→ Excerpt
========================================

The Creative Process
A “Generating System” is like a machine
that keeps pumping out ideas
- such as the Tarot, the i Ching -
they are creative funhouses full of mirrors.
This week, I had a particularly mind-blowing meeting of my two-person writing group, The Co-Dependables.
Co-D is comprised of my old friend Kevin Forhan, a brilliant brewer, thinker and writer.
And me.
We have met every week for more than two years. Every Sunday morning at 10 o’clock (since Covid hit, over the phone), we read each other what we’ve written that week, giving us a deadline, feedback, and support. We started out as two frustrated writers with projects we wanted to finish, and we have developed into greater friends with finished projects and more that are constantly coming into fruition.
We have become a Generating System.
Finding a Creative Process that Works
Kevin and I both had the same goal:
To become writers again.
To find a creative process and practice that works for us.
Each week, we each “check in” briefly. Kevin went first, telling me about his great Saturday, where he worked on his boat for a while, wrote, read, had a rejuvenating nap, had an idea, and wrote some more.
Sounds simple. But we’ve both worked hard on getting to that simple place of balance, where our process flows slowly and easily.
So now, it’s my turn to check in. My week has not been so easy, but has brought baby steps and breakthroughs.
The Self-Coaching Model - Thoughts Create Emotions
I had given myself the assignment from Brooke Castillo’s Self-Coaching Model, her mental model that shows the connection between Circumstances, Thoughts, Emotions, Actions & Results.
So I decided to write down my thoughts and their coinciding emotions every day for two weeks.
One column for thoughts, one column for emotions.
A Sea of Stars
The other night at 3:00 a.m., I awoke, laying there looking out my window at Orion’s Belt and the Pleiades. I cranked up my Night Sky app, and looked farther - SOOO many stars. It made me feel awe and at the same time, I felt minuscule.
But more than that, it gave me a feeling of being overwhelmed. Wordsworth’s concept of The Sublime, and very similar to my most recent anxiety over having TOO many ideas.
Since I was a kid, I have been a ‘Type A” thinker - constantly producing ideas, constantly feeling ambitions, constantly feeling I had to DO MORE. After years of internal work, I realize this is part of my own pathology of perfectionism with a dash of obsessive/compulsive disorder, which runs in my family. It can be painful. Terror, internal panic, struggle. First World Problems. But real.
Keeping a journal helps, because I can write and write my Morning Pages, getting my overwhelming thoughts down on the page. And I vacillate between struggle and calmer moments in meditation:
Navigating the Sea of Ideas
I can choose to swim out into it and drown in the waves. Or I can wade in the shallows.

========================================

Stored data entries:
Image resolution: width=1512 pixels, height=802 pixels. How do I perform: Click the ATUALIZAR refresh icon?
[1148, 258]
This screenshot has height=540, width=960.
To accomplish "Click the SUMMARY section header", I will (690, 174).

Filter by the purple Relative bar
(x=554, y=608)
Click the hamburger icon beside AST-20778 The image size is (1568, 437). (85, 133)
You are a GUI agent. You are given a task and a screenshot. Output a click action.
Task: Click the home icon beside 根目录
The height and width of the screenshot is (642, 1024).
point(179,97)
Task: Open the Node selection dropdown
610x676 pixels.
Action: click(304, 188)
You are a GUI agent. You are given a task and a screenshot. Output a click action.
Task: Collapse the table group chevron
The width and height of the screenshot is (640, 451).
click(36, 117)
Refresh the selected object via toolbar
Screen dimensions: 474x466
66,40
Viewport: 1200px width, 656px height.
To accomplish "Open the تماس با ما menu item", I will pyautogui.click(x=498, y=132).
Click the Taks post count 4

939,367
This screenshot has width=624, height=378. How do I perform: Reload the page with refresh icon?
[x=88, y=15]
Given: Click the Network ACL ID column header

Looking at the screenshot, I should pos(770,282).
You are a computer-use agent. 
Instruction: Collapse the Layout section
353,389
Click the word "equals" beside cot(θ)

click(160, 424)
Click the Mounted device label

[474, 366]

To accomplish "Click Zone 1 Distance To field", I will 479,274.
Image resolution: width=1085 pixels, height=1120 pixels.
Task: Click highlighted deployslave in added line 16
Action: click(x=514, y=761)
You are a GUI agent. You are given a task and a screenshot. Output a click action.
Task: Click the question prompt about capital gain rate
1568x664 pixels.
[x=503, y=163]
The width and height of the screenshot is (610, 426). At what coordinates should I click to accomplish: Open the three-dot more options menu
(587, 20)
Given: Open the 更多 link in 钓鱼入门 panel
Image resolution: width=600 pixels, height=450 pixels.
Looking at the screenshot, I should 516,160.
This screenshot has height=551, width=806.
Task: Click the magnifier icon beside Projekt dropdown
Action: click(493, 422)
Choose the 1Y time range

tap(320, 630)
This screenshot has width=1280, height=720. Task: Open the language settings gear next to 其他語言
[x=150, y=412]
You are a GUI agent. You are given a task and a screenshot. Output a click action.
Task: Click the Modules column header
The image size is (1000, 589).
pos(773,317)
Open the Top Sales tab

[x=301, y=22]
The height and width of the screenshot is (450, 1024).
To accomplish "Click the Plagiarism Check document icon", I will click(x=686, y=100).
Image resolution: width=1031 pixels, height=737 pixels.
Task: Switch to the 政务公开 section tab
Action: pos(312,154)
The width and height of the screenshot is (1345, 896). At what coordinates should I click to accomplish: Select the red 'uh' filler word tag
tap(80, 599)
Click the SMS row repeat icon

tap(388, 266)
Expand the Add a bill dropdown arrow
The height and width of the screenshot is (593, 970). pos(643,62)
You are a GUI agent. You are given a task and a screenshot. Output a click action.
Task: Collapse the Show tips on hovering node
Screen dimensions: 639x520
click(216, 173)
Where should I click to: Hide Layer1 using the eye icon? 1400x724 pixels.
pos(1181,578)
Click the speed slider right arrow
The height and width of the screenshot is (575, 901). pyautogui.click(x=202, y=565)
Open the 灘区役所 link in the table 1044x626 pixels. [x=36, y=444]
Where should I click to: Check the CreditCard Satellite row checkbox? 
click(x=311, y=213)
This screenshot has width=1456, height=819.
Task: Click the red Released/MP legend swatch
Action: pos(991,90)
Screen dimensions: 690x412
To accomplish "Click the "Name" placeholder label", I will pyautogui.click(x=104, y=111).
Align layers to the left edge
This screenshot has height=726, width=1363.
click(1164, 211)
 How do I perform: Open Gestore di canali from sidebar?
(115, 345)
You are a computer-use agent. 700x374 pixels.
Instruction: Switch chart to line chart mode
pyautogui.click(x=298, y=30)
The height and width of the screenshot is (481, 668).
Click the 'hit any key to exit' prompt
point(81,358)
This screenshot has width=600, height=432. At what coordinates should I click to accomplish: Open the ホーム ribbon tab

========================================

→ The problem
Repeat word for word the part of the creative process piece between "Each week, we" and "column for emotions.", inclusive.

→ Exercise response
Each week, we each “check in” briefly. Kevin went first, telling me about his great Saturday, where he worked on his boat for a while, wrote, read, had a rejuvenating nap, had an idea, and wrote some more.
Sounds simple. But we’ve both worked hard on getting to that simple place of balance, where our process flows slowly and easily.
So now, it’s my turn to check in. My week has not been so easy, but has brought baby steps and breakthroughs.
The Self-Coaching Model - Thoughts Create Emotions
I had given myself the assignment from Brooke Castillo’s Self-Coaching Model, her mental model that shows the connection between Circumstances, Thoughts, Emotions, Actions & Results.
So I decided to write down my thoughts and their coinciding emotions every day for two weeks.
One column for thoughts, one column for emotions.